Abstract

61 Background: In published series of extended pelvic LN dissection (LND), an association between higher number of LNs resected and both higher rate of occult LN disease discovery and long-term bRFS (for pN0) was observed. Despite this, practice patterns of LND extent (and associated number of LNs examined) vary, with the majority being limited to local nodal sampling. It remains unclear whether the LN yield correlates with bRFS in this context. The present investigation examines whether the number of LNs examined at RP is associated with bRFS. Methods: Patients with clinically localized prostate cancer, initial PSA < 30, and pT2-3a/N0 disease at RP were retrospectively identified for inclusion. Those who received pre-RP or adjuvant radiotherapy or hormone therapy were excluded. Kaplan-Meier method was employed for survival probability estimation. Cox regression models were used to assess bRFS differences. Results: From 2002 to 2010, 672 patients were eligible for this analysis. The median age was 61 yrs (range, 43-76). Most patients had cT1c (83%), Gleason Score (GS) 4-6 (63%), and were low risk by D’Amico classification (56%), with median PSA of 5.6 ng/dL (0.9-28.0). At RP, 213 (32%) patients had positive margins (M+).
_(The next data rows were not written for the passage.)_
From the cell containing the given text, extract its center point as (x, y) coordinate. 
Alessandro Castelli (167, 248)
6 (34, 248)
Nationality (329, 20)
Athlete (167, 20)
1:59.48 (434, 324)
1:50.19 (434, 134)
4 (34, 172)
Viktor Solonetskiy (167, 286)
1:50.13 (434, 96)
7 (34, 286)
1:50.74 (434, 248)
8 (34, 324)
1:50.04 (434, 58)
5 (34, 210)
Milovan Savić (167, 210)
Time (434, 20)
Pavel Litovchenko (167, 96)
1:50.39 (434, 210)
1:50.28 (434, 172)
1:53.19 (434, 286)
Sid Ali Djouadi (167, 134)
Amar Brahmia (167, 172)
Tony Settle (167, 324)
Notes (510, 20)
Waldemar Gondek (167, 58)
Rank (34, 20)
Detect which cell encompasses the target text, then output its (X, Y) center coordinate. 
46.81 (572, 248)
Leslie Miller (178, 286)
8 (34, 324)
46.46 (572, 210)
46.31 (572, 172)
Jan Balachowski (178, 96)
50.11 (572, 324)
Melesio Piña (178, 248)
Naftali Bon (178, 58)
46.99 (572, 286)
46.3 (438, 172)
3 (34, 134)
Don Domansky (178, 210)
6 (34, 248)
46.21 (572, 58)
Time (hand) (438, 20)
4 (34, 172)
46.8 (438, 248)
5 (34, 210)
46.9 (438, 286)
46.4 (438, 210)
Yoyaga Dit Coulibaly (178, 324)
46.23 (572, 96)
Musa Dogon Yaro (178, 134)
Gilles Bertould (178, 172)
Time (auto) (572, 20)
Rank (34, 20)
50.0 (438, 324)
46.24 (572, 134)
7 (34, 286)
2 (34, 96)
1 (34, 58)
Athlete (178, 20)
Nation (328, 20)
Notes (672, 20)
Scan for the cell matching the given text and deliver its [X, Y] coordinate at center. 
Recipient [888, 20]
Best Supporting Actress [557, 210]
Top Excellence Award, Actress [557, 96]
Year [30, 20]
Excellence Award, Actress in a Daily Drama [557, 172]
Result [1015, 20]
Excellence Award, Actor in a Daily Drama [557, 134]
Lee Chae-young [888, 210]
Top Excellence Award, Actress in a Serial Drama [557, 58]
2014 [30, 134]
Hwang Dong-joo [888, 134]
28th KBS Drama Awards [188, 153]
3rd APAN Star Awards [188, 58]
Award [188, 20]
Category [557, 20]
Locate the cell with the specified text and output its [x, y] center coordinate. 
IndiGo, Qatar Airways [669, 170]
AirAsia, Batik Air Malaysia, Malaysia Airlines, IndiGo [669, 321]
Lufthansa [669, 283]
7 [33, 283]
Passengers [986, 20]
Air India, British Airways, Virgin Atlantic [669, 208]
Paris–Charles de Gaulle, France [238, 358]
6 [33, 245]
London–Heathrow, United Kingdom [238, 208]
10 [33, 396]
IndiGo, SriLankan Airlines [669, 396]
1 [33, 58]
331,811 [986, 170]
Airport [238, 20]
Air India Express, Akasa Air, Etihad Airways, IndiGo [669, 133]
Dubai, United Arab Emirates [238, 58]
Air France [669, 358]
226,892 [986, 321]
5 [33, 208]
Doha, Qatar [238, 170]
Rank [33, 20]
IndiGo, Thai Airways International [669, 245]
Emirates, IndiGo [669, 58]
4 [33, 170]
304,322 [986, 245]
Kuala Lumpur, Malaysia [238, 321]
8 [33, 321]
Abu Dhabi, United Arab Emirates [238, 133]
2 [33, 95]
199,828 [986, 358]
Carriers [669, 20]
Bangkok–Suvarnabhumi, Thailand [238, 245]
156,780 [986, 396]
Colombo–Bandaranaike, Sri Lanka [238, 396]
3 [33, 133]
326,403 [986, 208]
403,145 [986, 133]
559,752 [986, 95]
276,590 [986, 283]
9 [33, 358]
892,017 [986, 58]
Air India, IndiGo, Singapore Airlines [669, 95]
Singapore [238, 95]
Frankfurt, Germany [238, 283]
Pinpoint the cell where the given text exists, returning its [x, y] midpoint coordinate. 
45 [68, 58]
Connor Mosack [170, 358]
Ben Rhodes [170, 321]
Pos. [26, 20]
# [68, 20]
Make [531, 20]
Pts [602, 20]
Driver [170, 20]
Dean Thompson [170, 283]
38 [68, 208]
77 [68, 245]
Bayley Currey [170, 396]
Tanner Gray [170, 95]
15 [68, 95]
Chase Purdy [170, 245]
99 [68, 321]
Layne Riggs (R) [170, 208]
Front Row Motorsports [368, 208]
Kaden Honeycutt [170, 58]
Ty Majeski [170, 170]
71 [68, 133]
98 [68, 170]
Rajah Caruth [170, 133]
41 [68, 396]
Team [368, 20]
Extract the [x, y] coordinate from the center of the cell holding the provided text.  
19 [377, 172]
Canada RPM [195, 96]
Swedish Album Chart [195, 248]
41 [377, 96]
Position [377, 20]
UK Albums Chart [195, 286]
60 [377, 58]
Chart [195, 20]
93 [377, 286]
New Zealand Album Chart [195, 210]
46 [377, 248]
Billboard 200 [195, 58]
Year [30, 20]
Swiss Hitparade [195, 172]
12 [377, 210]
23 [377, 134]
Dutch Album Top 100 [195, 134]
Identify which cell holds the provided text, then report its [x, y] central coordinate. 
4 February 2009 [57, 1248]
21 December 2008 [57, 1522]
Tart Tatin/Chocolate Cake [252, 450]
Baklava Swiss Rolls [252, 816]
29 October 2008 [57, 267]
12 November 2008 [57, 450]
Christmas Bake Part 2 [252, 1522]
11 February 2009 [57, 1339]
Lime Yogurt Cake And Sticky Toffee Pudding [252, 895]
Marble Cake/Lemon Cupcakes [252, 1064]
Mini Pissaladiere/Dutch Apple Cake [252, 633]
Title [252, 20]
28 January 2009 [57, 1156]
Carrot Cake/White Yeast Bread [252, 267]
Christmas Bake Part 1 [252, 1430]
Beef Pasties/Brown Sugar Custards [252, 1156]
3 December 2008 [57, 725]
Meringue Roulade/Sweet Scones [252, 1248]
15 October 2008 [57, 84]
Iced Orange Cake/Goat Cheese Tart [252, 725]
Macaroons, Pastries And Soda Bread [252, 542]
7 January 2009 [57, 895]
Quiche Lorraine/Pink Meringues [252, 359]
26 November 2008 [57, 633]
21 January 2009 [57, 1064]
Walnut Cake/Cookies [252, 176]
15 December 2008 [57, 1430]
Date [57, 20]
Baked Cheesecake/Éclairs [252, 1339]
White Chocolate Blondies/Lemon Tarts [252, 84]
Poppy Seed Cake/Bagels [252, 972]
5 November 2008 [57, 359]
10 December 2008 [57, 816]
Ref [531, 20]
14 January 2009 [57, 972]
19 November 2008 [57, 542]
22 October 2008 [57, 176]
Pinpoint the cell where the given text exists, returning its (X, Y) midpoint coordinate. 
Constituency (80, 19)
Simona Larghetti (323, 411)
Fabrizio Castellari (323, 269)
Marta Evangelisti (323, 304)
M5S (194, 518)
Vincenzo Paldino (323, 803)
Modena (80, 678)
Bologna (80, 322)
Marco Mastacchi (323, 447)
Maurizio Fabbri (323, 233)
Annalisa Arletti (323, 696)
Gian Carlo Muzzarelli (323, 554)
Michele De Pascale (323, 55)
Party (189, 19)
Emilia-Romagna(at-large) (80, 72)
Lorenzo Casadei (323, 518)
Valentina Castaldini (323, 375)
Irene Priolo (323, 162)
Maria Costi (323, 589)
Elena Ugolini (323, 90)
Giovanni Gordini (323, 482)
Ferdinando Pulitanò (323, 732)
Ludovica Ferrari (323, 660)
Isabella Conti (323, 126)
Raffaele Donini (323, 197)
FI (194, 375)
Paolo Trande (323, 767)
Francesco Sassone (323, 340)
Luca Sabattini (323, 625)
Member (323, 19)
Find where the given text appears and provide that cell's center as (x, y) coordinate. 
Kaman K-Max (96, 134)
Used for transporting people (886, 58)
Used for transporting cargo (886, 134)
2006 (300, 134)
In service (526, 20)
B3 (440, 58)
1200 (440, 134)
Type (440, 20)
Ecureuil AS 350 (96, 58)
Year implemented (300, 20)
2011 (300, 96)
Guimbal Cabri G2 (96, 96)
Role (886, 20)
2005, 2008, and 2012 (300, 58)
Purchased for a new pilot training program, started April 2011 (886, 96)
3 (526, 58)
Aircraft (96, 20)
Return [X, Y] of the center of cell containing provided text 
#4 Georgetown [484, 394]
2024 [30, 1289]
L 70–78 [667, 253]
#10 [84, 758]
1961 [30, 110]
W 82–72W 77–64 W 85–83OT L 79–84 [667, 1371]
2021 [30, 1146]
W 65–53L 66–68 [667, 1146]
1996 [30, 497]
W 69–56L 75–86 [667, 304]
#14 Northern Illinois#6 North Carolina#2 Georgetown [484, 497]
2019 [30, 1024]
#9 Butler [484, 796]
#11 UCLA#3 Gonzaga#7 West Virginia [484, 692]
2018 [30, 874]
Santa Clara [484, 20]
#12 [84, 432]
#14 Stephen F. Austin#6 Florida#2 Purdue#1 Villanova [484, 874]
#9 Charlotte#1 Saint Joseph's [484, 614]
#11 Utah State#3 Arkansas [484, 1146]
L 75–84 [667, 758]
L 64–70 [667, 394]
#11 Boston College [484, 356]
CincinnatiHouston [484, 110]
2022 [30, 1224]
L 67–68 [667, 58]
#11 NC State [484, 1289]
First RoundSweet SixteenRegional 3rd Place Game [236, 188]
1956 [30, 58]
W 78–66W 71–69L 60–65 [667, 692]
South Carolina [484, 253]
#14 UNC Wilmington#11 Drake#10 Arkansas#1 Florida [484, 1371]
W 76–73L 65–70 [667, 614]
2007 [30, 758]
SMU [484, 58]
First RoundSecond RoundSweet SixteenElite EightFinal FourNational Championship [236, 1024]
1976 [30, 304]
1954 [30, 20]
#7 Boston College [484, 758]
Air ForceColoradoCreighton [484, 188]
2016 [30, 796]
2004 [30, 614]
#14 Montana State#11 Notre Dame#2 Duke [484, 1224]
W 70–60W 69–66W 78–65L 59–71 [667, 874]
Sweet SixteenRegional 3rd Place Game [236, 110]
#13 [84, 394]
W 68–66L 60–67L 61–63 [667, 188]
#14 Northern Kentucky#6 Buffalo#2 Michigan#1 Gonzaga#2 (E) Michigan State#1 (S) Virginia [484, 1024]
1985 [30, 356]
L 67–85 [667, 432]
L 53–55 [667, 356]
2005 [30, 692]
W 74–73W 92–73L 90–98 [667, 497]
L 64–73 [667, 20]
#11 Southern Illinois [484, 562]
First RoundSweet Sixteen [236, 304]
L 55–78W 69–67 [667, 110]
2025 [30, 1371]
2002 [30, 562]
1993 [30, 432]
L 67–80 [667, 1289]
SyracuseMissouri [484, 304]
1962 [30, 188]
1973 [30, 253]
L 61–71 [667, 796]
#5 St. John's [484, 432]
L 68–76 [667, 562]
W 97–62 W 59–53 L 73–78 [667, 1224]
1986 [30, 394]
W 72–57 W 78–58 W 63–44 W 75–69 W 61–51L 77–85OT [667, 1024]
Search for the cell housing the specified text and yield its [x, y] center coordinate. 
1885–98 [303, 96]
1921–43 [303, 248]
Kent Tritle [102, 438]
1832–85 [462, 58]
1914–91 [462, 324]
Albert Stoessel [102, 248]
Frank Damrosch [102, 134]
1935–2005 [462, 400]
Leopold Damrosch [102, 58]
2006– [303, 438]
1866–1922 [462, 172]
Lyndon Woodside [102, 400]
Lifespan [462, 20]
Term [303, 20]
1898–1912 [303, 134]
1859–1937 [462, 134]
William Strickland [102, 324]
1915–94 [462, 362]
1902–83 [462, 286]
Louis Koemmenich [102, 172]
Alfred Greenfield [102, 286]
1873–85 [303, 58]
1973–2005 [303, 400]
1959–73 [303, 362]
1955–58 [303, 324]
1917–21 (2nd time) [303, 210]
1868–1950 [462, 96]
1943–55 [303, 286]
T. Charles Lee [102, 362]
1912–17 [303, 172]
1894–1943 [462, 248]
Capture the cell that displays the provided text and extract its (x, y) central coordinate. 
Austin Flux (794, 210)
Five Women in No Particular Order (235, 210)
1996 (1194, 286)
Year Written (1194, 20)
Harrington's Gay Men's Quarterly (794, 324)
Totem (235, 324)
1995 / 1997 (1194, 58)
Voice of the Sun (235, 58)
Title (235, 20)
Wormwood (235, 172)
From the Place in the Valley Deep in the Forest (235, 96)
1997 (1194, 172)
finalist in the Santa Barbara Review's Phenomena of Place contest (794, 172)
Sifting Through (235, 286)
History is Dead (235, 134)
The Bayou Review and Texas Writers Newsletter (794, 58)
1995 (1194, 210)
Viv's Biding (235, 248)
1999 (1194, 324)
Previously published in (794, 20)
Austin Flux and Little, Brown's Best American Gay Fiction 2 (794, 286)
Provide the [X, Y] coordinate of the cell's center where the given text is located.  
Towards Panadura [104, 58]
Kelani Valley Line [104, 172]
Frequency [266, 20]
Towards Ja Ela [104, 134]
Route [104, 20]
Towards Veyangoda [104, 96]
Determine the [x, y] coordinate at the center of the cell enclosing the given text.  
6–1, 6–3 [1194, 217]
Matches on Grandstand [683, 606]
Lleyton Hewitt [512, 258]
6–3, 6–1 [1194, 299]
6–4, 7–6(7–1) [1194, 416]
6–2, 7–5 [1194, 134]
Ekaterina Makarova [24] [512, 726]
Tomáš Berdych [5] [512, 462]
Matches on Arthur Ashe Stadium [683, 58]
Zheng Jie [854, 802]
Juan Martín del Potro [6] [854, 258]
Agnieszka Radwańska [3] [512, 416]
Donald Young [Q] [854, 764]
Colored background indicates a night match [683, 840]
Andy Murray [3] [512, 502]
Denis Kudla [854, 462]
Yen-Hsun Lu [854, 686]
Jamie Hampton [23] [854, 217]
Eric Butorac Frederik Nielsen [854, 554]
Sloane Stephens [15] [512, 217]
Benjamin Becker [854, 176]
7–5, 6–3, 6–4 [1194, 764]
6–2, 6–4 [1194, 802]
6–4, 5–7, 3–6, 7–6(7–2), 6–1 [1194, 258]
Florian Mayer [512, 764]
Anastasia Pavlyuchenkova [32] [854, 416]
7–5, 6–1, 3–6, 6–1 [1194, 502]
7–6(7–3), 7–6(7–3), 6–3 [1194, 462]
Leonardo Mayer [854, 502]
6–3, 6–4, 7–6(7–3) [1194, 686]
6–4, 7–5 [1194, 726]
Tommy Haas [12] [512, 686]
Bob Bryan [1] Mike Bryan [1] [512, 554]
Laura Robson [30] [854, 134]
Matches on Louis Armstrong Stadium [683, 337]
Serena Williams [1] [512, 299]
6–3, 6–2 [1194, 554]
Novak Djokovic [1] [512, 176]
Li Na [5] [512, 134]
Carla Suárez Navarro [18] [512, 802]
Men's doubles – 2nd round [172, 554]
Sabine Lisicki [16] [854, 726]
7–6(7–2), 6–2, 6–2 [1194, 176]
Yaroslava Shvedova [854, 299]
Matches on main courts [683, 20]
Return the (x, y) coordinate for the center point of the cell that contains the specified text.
At a median follow-up of 82 months, 140 patients (21%) experienced PSA failure with estimated bRFS of 81%/76% at 5/8 years. Univariate analysis identified GS ³ 7 (biopsy or RP), intermediate/high risk, M+, higher percentage of biopsy cores involved, and performance of LND as adversely associated with bRFS (all p < 0.01). Of 446 patients (66%) who had LN sampling , 396 had a specific number of LNs reported (median 5; range 1-24, with single outlier case [33] excluded for statistical analysis). A higher number of LNs excised was not associated with bRFS for the entire cohort (HR = 0.99, p = 0.60), or for any biopsy GS subgroup (GS4-6 HR = 0.92, GS7 HR = 1.00, GS8-10 HR = 0.11). Conclusions: In the context of limited LND, this study did not demonstrate an association between LN yield and bRFS in patients with clinically localized pT2-3a/pN0 prostate cancer managed with RP alone, either in the entire population or with stratification by GS.